►

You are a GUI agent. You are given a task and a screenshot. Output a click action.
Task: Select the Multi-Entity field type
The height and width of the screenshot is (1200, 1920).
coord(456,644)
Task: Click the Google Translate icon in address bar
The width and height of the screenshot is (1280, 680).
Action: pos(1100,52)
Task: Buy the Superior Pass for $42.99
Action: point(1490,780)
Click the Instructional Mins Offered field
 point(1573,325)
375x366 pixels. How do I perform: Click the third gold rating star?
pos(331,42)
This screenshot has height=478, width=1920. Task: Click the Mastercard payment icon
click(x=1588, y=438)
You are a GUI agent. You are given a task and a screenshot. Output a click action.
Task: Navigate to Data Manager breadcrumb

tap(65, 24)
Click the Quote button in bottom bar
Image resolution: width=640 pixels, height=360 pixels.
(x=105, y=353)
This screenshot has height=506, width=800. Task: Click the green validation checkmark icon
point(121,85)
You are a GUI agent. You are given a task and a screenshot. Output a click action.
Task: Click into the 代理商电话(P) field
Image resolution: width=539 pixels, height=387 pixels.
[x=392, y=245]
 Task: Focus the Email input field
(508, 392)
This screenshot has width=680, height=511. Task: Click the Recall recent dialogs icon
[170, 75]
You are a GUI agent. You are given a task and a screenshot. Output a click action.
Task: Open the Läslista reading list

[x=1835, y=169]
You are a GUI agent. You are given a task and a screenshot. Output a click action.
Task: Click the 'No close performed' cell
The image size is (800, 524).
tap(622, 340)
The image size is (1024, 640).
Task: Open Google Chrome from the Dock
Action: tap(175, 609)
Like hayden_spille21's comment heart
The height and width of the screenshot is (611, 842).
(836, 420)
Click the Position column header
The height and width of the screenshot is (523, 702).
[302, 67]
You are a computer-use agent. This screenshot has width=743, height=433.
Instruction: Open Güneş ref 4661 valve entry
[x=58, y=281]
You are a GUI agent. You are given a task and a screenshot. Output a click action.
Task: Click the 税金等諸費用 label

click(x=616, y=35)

◄

[WHAT YOU NEED TO DO]: Retype every line of the listing above verbatim.

[OUTPUT]:
You are a GUI agent. You are given a task and a screenshot. Output a click action.
Task: Select the Multi-Entity field type
The height and width of the screenshot is (1200, 1920).
coord(456,644)
Task: Click the Google Translate icon in address bar
The width and height of the screenshot is (1280, 680).
Action: pos(1100,52)
Task: Buy the Superior Pass for $42.99
Action: point(1490,780)
Click the Instructional Mins Offered field
 point(1573,325)
375x366 pixels. How do I perform: Click the third gold rating star?
pos(331,42)
This screenshot has height=478, width=1920. Task: Click the Mastercard payment icon
click(x=1588, y=438)
You are a GUI agent. You are given a task and a screenshot. Output a click action.
Task: Navigate to Data Manager breadcrumb

tap(65, 24)
Click the Quote button in bottom bar
Image resolution: width=640 pixels, height=360 pixels.
(x=105, y=353)
This screenshot has height=506, width=800. Task: Click the green validation checkmark icon
point(121,85)
You are a GUI agent. You are given a task and a screenshot. Output a click action.
Task: Click into the 代理商电话(P) field
Image resolution: width=539 pixels, height=387 pixels.
[x=392, y=245]
 Task: Focus the Email input field
(508, 392)
This screenshot has width=680, height=511. Task: Click the Recall recent dialogs icon
[170, 75]
You are a GUI agent. You are given a task and a screenshot. Output a click action.
Task: Open the Läslista reading list

[x=1835, y=169]
You are a GUI agent. You are given a task and a screenshot. Output a click action.
Task: Click the 'No close performed' cell
The image size is (800, 524).
tap(622, 340)
The image size is (1024, 640).
Task: Open Google Chrome from the Dock
Action: tap(175, 609)
Like hayden_spille21's comment heart
The height and width of the screenshot is (611, 842).
(836, 420)
Click the Position column header
The height and width of the screenshot is (523, 702).
[302, 67]
You are a computer-use agent. This screenshot has width=743, height=433.
Instruction: Open Güneş ref 4661 valve entry
[x=58, y=281]
You are a GUI agent. You are given a task and a screenshot. Output a click action.
Task: Click the 税金等諸費用 label

click(x=616, y=35)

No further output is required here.